===== SUPPLIED RECORDS =====
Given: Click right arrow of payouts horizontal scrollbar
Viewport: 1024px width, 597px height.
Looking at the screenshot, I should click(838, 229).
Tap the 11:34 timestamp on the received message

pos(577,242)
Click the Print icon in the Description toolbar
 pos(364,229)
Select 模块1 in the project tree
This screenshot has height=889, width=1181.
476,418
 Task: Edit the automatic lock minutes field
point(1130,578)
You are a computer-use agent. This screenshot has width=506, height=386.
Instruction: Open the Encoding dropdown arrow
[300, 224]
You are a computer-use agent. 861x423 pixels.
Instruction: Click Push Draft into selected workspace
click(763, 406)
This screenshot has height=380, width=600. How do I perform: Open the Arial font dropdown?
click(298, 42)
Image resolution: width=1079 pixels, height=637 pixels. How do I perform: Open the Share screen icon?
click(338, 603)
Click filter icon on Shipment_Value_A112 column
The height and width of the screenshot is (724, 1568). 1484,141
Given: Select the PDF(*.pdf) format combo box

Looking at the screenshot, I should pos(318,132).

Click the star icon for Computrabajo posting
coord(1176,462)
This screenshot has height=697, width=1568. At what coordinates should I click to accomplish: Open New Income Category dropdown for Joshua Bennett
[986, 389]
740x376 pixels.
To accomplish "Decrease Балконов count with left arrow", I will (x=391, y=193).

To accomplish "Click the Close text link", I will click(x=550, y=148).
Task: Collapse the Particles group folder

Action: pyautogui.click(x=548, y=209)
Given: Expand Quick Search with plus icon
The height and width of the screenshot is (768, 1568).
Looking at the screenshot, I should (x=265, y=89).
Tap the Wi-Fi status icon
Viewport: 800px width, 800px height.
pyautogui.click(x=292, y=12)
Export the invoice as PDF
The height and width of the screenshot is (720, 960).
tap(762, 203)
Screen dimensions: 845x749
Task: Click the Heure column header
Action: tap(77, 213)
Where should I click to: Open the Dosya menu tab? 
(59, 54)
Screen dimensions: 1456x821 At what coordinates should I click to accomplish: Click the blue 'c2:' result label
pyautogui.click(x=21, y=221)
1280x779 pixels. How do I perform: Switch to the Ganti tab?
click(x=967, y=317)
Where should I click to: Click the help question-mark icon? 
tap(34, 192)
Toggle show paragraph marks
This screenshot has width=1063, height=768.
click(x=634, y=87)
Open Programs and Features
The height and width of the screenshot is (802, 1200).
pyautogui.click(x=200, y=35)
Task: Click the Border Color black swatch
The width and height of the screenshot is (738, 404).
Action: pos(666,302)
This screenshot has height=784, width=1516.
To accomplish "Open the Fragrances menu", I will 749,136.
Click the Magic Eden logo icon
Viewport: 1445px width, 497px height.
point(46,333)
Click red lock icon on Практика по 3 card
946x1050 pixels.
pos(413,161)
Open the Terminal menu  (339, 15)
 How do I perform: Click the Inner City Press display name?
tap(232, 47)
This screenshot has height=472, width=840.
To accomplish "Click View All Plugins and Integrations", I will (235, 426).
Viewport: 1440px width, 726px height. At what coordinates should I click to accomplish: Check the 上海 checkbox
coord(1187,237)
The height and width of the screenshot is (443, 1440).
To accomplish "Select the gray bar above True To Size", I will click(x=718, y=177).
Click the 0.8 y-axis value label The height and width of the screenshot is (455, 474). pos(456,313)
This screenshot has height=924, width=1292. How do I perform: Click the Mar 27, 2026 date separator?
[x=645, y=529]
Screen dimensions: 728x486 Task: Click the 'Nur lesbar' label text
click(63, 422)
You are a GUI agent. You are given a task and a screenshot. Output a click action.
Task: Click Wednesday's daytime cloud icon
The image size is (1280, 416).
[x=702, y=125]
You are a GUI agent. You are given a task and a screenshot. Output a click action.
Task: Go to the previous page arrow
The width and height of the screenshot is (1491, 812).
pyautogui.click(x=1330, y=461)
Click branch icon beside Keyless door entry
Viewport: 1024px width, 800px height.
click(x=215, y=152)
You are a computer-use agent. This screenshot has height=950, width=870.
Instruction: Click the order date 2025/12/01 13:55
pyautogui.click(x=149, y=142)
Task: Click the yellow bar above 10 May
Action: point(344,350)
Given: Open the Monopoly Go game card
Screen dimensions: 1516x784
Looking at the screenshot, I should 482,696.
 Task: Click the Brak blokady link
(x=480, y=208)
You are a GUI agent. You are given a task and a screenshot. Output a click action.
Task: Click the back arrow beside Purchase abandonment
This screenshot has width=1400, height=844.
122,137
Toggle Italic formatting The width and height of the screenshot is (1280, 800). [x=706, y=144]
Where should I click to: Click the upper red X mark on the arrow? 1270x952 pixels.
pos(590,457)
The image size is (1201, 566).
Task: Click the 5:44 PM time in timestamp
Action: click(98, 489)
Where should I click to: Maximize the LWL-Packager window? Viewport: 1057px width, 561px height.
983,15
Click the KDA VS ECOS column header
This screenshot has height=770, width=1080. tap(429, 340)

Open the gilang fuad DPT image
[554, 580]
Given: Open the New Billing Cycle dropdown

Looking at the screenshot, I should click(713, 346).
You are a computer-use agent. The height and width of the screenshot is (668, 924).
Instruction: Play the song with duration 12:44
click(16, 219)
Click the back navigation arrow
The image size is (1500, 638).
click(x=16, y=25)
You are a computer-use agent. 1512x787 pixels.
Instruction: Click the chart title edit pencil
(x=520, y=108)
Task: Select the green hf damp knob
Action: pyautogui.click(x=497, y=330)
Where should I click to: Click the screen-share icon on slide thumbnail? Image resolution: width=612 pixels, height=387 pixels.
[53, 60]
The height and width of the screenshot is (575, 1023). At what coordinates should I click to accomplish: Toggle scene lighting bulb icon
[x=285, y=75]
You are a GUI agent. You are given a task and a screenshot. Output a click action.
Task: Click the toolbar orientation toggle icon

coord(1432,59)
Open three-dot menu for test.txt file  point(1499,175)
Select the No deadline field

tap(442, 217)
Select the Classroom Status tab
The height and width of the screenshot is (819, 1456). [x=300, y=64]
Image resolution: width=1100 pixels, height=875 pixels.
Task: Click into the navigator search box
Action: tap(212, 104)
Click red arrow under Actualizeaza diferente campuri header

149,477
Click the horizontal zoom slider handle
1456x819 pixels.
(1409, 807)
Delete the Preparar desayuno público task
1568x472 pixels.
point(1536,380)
=====
WHAT YOU SHOULD DO: Return the full listing above verbatim, every line in its original order, with no changes.

ANSWER:
Given: Click right arrow of payouts horizontal scrollbar
Viewport: 1024px width, 597px height.
Looking at the screenshot, I should click(838, 229).
Tap the 11:34 timestamp on the received message

pos(577,242)
Click the Print icon in the Description toolbar
 pos(364,229)
Select 模块1 in the project tree
This screenshot has height=889, width=1181.
476,418
 Task: Edit the automatic lock minutes field
point(1130,578)
You are a computer-use agent. This screenshot has width=506, height=386.
Instruction: Open the Encoding dropdown arrow
[300, 224]
You are a computer-use agent. 861x423 pixels.
Instruction: Click Push Draft into selected workspace
click(763, 406)
This screenshot has height=380, width=600. How do I perform: Open the Arial font dropdown?
click(298, 42)
Image resolution: width=1079 pixels, height=637 pixels. How do I perform: Open the Share screen icon?
click(338, 603)
Click filter icon on Shipment_Value_A112 column
The height and width of the screenshot is (724, 1568). 1484,141
Given: Select the PDF(*.pdf) format combo box

Looking at the screenshot, I should pos(318,132).

Click the star icon for Computrabajo posting
coord(1176,462)
This screenshot has height=697, width=1568. At what coordinates should I click to accomplish: Open New Income Category dropdown for Joshua Bennett
[986, 389]
740x376 pixels.
To accomplish "Decrease Балконов count with left arrow", I will (x=391, y=193).

To accomplish "Click the Close text link", I will click(x=550, y=148).
Task: Collapse the Particles group folder

Action: pyautogui.click(x=548, y=209)
Given: Expand Quick Search with plus icon
The height and width of the screenshot is (768, 1568).
Looking at the screenshot, I should (x=265, y=89).
Tap the Wi-Fi status icon
Viewport: 800px width, 800px height.
pyautogui.click(x=292, y=12)
Export the invoice as PDF
The height and width of the screenshot is (720, 960).
tap(762, 203)
Screen dimensions: 845x749
Task: Click the Heure column header
Action: tap(77, 213)
Where should I click to: Open the Dosya menu tab? 
(59, 54)
Screen dimensions: 1456x821 At what coordinates should I click to accomplish: Click the blue 'c2:' result label
pyautogui.click(x=21, y=221)
1280x779 pixels. How do I perform: Switch to the Ganti tab?
click(x=967, y=317)
Where should I click to: Click the help question-mark icon? 
tap(34, 192)
Toggle show paragraph marks
This screenshot has width=1063, height=768.
click(x=634, y=87)
Open Programs and Features
The height and width of the screenshot is (802, 1200).
pyautogui.click(x=200, y=35)
Task: Click the Border Color black swatch
The width and height of the screenshot is (738, 404).
Action: pos(666,302)
This screenshot has height=784, width=1516.
To accomplish "Open the Fragrances menu", I will 749,136.
Click the Magic Eden logo icon
Viewport: 1445px width, 497px height.
point(46,333)
Click red lock icon on Практика по 3 card
946x1050 pixels.
pos(413,161)
Open the Terminal menu  (339, 15)
 How do I perform: Click the Inner City Press display name?
tap(232, 47)
This screenshot has height=472, width=840.
To accomplish "Click View All Plugins and Integrations", I will (235, 426).
Viewport: 1440px width, 726px height. At what coordinates should I click to accomplish: Check the 上海 checkbox
coord(1187,237)
The height and width of the screenshot is (443, 1440).
To accomplish "Select the gray bar above True To Size", I will click(x=718, y=177).
Click the 0.8 y-axis value label The height and width of the screenshot is (455, 474). pos(456,313)
This screenshot has height=924, width=1292. How do I perform: Click the Mar 27, 2026 date separator?
[x=645, y=529]
Screen dimensions: 728x486 Task: Click the 'Nur lesbar' label text
click(63, 422)
You are a GUI agent. You are given a task and a screenshot. Output a click action.
Task: Click Wednesday's daytime cloud icon
The image size is (1280, 416).
[x=702, y=125]
You are a GUI agent. You are given a task and a screenshot. Output a click action.
Task: Go to the previous page arrow
The width and height of the screenshot is (1491, 812).
pyautogui.click(x=1330, y=461)
Click branch icon beside Keyless door entry
Viewport: 1024px width, 800px height.
click(x=215, y=152)
You are a computer-use agent. This screenshot has height=950, width=870.
Instruction: Click the order date 2025/12/01 13:55
pyautogui.click(x=149, y=142)
Task: Click the yellow bar above 10 May
Action: point(344,350)
Given: Open the Monopoly Go game card
Screen dimensions: 1516x784
Looking at the screenshot, I should 482,696.
 Task: Click the Brak blokady link
(x=480, y=208)
You are a GUI agent. You are given a task and a screenshot. Output a click action.
Task: Click the back arrow beside Purchase abandonment
This screenshot has width=1400, height=844.
122,137
Toggle Italic formatting The width and height of the screenshot is (1280, 800). [x=706, y=144]
Where should I click to: Click the upper red X mark on the arrow? 1270x952 pixels.
pos(590,457)
The image size is (1201, 566).
Task: Click the 5:44 PM time in timestamp
Action: click(98, 489)
Where should I click to: Maximize the LWL-Packager window? Viewport: 1057px width, 561px height.
983,15
Click the KDA VS ECOS column header
This screenshot has height=770, width=1080. tap(429, 340)

Open the gilang fuad DPT image
[554, 580]
Given: Open the New Billing Cycle dropdown

Looking at the screenshot, I should click(713, 346).
You are a computer-use agent. The height and width of the screenshot is (668, 924).
Instruction: Play the song with duration 12:44
click(16, 219)
Click the back navigation arrow
The image size is (1500, 638).
click(x=16, y=25)
You are a computer-use agent. 1512x787 pixels.
Instruction: Click the chart title edit pencil
(x=520, y=108)
Task: Select the green hf damp knob
Action: pyautogui.click(x=497, y=330)
Where should I click to: Click the screen-share icon on slide thumbnail? Image resolution: width=612 pixels, height=387 pixels.
[53, 60]
The height and width of the screenshot is (575, 1023). At what coordinates should I click to accomplish: Toggle scene lighting bulb icon
[x=285, y=75]
You are a GUI agent. You are given a task and a screenshot. Output a click action.
Task: Click the toolbar orientation toggle icon

coord(1432,59)
Open three-dot menu for test.txt file  point(1499,175)
Select the No deadline field

tap(442, 217)
Select the Classroom Status tab
The height and width of the screenshot is (819, 1456). [x=300, y=64]
Image resolution: width=1100 pixels, height=875 pixels.
Task: Click into the navigator search box
Action: tap(212, 104)
Click red arrow under Actualizeaza diferente campuri header

149,477
Click the horizontal zoom slider handle
1456x819 pixels.
(1409, 807)
Delete the Preparar desayuno público task
1568x472 pixels.
point(1536,380)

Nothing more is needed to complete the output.